Welches meeting Tuesday to help plan flood response
'We love the river so much that we want to live right on it. Yet, the Sandy River's dynamic nature puts us at risk.'
Steve Wise, executive director of the Sandy River Basin Watershed Council, posed this conflict after last year's mid-January flood swallowed three houses, washed out Lolo Pass Road and damaged many properties in the Welches area.
With support from the Oregon Watershed Enhancement Board, Wise and the watershed council invite residents to a kickoff restorative flood response meeting from 6:30-8:30 p.m. Tuesday, Jan. 17, at Welches Elementary School, 24091 E. Salmon River Road, Welches.
Yes, this is coming together a year after the flood, because of watershed board funding and work cycles. But Wise says the project is well worth the participation of river residents.
Wise said the goal is to discuss and plan ways the council can join with private landowners to share costs of reducing risk to properties while at the same time improving fish habitat.
'In some ways, we're trying to find a middle ground,' Wise said, acknowledging the frustration river homeowners have expressed in balancing the protection of their property with the restrictions that threatened and endangered species place on their options.
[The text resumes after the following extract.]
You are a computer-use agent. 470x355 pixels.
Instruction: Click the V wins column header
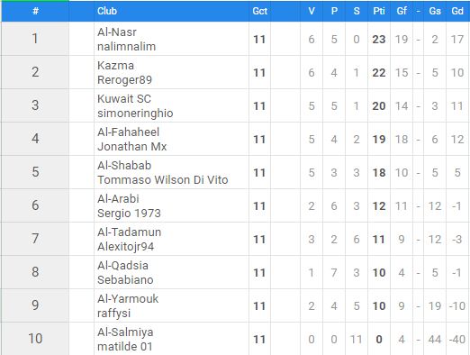312,11
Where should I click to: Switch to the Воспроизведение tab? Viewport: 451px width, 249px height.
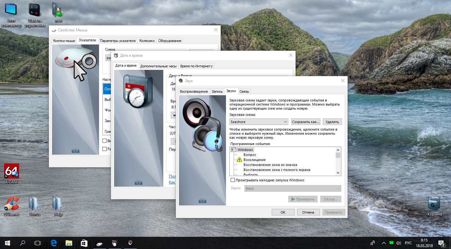(194, 91)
'We have to follow the law (for stream bank and floodplain restoration projects), and there's a layer of scrutiny other rivers may not have that's a fact of life on the Sandy,' he said.
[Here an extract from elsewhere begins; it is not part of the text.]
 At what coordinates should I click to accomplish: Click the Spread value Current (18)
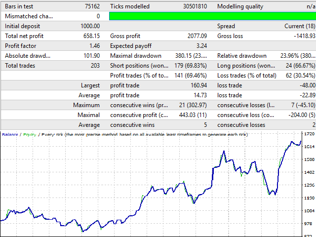tap(299, 26)

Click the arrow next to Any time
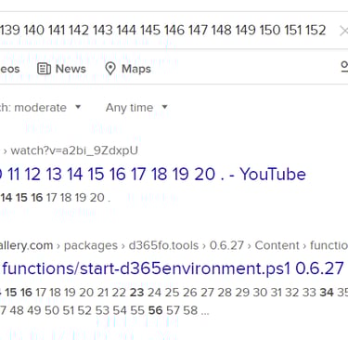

Russ Plaeger, watershed coordinator for the council, said the kickoff meeting will feature 'two regionally recognized river restoration experts who understand how the Sandy behaves and the types of actions that are suitable on a dynamic river.'
Though it's not exempt from the permit process required for property protection, Wise said the council can guide homeowners to practices that meet the Army Corps of Engineers' standards.
Wise said taking the time to get the projects right and developing them in groups instead of individually are crucial. One possible project is side channel reconnection, a plan that may take two or three years but could diffuse the river's force.
'The one thing we're sure of is that this was not the last high-water event the Sandy basin will see,' Wise said. 'The Sandy is going to go where the Sandy is going to go.'
The Sandy River Basin Watershed Council works with the community to restore and protect habitat, including salmon and steelhead, in the Sandy and its tributaries: the Zigzag, Salmon and Bull Run rivers.